• **Task to complete**:
Which lines of the entries contain the word "Delete"? Please list them.

• **Source data**:

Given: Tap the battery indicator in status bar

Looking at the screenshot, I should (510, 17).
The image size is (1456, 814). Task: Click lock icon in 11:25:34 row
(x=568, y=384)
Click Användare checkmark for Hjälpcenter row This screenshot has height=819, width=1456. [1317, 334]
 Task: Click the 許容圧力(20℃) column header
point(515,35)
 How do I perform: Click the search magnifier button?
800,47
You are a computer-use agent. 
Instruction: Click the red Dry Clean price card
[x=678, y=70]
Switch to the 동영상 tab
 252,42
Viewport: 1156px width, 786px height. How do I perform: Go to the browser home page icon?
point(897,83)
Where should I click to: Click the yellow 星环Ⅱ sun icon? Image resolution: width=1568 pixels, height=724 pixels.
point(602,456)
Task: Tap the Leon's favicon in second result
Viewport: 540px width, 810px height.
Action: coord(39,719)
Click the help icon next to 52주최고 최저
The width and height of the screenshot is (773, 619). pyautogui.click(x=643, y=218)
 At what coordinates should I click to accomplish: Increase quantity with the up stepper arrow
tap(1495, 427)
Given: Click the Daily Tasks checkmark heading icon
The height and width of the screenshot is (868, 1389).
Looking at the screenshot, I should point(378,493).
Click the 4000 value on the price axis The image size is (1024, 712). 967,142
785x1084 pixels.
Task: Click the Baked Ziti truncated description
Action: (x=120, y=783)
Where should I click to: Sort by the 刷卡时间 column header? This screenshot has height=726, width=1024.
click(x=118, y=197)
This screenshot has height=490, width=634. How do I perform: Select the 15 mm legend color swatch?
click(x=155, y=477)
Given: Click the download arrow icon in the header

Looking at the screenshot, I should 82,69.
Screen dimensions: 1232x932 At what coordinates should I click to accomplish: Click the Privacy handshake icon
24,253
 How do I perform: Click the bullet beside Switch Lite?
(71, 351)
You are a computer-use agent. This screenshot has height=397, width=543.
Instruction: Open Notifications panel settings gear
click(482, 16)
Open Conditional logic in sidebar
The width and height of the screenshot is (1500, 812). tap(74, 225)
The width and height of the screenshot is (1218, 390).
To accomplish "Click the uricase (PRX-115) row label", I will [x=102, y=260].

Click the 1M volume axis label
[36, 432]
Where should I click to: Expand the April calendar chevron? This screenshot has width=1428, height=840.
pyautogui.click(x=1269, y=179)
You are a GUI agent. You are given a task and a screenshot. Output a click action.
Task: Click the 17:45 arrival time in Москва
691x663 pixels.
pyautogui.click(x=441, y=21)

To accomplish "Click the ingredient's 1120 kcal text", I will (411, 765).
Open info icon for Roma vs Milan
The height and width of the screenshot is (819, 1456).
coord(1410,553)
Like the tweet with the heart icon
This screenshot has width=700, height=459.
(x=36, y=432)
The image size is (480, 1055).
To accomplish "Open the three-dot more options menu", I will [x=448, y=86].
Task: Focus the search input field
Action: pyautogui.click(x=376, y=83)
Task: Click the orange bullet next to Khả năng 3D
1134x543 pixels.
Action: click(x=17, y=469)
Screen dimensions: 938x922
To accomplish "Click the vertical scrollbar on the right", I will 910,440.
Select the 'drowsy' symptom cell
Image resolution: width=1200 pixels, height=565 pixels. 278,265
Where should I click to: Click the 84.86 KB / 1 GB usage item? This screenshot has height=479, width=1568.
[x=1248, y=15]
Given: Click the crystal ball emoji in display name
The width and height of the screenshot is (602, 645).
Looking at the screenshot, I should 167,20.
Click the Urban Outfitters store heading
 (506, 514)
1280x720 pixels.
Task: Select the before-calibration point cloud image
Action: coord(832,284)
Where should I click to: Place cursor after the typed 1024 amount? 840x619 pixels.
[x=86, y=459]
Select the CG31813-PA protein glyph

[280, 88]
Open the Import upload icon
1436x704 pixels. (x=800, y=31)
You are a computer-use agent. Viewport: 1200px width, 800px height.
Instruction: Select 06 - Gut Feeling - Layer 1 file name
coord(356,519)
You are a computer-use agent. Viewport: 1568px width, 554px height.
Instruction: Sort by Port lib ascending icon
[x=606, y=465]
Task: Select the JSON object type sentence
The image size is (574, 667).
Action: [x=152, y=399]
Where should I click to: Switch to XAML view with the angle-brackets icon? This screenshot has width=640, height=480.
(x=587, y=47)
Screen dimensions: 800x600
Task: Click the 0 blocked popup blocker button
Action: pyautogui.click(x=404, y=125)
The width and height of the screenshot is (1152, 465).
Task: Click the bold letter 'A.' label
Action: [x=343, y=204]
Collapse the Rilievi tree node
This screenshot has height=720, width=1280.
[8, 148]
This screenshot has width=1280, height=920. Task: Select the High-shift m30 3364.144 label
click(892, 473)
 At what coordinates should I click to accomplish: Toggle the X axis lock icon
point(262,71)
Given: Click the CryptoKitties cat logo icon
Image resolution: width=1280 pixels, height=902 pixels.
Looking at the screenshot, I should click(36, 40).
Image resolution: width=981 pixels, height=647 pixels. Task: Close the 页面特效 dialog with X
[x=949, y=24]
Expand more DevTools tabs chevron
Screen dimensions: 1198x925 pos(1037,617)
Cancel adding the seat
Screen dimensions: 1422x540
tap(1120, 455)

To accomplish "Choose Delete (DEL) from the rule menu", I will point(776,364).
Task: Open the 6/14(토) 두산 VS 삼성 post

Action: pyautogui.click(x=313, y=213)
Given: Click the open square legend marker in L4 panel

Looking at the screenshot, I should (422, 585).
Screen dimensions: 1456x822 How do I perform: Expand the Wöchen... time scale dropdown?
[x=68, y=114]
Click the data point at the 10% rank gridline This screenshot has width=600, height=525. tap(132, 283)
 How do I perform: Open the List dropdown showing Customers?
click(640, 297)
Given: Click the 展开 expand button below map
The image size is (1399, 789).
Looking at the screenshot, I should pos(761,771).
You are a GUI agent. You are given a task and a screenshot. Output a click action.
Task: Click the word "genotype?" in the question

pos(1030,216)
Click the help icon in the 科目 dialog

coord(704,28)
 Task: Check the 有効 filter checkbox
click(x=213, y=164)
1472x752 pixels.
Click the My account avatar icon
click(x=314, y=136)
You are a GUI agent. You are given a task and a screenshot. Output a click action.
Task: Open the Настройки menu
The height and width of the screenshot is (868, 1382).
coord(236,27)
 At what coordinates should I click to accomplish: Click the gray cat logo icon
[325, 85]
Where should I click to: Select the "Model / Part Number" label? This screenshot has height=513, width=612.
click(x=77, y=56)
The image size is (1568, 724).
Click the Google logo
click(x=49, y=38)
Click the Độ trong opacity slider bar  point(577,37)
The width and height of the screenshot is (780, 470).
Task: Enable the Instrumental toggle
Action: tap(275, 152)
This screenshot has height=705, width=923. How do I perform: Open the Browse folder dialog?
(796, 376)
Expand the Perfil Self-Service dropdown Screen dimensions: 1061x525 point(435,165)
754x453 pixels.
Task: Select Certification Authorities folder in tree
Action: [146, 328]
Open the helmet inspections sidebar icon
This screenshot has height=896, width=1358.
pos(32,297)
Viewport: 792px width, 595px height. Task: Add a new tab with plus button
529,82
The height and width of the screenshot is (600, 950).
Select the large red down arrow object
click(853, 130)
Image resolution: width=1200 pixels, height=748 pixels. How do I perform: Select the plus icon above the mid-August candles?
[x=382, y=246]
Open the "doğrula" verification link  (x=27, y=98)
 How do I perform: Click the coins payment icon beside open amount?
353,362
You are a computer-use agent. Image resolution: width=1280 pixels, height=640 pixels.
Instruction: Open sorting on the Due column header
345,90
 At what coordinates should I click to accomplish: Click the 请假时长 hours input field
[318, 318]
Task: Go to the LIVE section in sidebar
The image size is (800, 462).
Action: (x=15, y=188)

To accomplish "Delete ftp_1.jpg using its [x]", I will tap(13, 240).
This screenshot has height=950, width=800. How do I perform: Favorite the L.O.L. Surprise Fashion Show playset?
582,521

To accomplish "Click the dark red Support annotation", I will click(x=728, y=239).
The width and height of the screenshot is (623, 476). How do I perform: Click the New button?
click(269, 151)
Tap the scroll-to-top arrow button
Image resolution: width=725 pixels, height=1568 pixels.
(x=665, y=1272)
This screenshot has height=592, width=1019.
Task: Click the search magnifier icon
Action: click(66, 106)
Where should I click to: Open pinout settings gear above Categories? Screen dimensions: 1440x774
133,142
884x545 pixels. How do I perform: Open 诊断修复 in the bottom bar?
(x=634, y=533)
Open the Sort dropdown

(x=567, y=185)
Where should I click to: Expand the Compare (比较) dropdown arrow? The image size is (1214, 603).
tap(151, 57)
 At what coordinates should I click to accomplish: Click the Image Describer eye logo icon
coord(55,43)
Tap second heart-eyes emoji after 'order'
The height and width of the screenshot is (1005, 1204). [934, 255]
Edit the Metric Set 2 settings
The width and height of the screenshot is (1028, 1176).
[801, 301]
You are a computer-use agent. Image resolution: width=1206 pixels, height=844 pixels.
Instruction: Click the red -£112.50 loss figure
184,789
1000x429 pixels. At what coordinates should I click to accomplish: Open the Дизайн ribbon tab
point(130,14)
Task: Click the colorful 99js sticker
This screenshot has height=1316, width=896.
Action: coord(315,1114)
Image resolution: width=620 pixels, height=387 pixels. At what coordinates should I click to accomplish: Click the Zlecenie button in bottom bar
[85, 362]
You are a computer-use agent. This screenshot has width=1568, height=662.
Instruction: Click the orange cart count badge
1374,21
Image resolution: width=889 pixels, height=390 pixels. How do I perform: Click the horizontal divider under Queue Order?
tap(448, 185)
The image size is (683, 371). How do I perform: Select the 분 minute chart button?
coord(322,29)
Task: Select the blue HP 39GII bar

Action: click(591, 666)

• **Response to the task**:
To accomplish "Choose Delete (DEL) from the rule menu", I will point(776,364).
To accomplish "Delete ftp_1.jpg using its [x]", I will tap(13, 240).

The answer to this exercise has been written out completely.